=== Task material ===

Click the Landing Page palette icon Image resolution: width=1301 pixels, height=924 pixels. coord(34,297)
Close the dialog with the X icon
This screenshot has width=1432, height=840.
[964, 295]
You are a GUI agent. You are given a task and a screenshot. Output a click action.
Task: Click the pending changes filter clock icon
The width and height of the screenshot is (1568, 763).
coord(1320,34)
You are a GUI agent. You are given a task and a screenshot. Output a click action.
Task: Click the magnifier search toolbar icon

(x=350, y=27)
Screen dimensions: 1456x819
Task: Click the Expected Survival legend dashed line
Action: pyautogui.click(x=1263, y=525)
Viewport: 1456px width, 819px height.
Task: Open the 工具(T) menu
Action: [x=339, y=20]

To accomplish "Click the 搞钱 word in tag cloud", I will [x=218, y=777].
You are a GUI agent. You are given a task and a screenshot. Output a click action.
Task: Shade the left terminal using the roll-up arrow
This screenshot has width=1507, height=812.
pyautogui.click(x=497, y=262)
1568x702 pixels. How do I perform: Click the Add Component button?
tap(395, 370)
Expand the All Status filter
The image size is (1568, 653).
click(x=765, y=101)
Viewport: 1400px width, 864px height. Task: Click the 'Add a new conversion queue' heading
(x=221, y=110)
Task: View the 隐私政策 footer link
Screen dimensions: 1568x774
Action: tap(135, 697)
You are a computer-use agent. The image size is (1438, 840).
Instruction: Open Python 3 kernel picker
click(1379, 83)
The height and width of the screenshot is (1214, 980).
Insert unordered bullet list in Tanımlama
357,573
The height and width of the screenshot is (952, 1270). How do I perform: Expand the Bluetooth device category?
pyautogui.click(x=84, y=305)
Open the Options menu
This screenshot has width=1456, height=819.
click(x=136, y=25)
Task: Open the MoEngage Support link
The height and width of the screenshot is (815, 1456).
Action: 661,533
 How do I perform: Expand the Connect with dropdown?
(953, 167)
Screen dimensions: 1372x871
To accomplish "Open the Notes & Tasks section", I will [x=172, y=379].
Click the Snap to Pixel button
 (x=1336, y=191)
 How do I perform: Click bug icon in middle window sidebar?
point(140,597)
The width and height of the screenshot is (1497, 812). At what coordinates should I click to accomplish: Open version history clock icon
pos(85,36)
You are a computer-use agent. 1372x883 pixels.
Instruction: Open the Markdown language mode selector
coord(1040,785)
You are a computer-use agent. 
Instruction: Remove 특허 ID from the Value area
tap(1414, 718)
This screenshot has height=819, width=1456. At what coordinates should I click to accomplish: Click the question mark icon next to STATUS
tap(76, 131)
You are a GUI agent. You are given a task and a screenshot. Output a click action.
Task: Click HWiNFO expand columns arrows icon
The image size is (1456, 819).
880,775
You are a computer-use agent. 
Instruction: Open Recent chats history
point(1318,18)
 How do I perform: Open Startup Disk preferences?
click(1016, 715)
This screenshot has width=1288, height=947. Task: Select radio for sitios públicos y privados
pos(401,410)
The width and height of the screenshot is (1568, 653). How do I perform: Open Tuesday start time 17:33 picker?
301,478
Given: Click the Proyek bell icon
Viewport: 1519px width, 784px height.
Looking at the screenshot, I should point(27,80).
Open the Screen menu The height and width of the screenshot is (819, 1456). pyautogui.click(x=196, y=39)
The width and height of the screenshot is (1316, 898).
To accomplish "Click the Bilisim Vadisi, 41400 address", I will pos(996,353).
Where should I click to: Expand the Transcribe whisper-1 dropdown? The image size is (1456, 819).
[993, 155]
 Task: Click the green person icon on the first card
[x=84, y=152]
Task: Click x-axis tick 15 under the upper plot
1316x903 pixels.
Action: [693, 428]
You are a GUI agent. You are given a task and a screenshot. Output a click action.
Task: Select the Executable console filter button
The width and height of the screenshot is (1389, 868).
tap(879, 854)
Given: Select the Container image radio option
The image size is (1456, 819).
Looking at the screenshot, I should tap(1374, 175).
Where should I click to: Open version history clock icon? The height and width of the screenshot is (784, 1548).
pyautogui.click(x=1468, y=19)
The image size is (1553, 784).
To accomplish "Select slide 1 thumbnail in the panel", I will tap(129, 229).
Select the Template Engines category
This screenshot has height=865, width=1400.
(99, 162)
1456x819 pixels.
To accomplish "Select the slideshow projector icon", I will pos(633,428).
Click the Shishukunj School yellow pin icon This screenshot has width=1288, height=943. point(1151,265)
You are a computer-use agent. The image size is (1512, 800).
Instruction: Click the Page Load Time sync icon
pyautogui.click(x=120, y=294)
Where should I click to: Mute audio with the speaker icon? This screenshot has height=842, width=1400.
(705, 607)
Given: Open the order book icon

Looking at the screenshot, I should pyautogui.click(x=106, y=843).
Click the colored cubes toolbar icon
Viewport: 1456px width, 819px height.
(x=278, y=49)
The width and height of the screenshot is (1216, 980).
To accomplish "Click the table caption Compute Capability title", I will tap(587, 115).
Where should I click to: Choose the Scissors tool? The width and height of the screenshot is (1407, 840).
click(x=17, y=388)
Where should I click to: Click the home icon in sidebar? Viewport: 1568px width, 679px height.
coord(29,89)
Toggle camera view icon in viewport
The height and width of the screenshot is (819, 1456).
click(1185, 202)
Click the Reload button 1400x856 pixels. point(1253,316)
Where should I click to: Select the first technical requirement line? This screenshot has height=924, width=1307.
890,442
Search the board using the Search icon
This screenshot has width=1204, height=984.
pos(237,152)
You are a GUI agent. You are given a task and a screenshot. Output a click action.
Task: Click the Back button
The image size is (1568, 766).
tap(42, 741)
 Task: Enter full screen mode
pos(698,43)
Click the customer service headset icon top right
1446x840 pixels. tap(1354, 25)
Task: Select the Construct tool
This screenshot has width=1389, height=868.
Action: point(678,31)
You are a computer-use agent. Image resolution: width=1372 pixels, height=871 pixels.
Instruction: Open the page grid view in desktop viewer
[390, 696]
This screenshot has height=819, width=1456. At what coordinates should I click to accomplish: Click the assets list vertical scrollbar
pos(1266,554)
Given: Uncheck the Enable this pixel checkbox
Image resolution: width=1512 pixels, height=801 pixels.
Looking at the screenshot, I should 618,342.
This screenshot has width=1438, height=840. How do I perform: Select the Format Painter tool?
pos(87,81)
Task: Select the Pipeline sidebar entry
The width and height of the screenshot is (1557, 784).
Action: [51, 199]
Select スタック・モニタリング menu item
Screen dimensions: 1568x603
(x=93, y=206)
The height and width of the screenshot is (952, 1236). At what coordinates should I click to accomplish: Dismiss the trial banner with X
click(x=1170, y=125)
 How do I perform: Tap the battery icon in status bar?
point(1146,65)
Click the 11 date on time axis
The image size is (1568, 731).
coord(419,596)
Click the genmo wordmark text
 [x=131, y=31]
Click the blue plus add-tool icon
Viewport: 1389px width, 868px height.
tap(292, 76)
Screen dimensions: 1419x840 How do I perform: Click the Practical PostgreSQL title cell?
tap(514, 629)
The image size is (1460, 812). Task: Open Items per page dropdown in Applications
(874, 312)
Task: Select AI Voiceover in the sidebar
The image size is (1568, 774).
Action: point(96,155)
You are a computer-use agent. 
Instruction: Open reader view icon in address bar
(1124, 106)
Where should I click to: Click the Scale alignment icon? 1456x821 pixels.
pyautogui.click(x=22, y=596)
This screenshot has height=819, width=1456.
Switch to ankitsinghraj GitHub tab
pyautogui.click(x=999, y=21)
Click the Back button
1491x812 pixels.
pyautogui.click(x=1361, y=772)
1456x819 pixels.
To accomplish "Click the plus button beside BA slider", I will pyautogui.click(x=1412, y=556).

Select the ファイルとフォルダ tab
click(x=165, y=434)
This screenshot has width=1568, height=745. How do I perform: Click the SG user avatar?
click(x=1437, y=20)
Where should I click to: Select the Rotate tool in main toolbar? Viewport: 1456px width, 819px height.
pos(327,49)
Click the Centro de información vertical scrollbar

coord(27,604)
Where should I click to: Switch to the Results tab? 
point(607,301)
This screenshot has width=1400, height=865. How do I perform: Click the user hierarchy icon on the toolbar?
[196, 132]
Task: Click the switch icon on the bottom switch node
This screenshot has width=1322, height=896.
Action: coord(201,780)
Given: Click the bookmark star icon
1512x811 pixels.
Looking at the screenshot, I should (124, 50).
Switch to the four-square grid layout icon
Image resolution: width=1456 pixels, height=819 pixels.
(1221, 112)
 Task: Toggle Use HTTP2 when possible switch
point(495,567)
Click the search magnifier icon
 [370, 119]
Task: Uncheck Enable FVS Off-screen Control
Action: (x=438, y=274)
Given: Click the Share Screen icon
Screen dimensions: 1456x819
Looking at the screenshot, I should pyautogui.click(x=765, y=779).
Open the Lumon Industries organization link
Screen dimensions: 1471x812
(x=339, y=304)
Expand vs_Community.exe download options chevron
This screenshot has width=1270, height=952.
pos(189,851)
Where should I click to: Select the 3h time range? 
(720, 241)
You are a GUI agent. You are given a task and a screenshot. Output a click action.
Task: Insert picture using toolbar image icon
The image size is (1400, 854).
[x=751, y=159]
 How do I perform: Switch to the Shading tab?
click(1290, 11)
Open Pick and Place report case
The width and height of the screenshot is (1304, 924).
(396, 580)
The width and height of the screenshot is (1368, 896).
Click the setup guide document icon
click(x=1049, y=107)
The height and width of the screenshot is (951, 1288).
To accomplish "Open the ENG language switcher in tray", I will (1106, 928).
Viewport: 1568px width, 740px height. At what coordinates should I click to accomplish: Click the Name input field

===

* Exercise:
Work through the material and count the lines containing "Back". Answer with the number alone.

* Answer:
2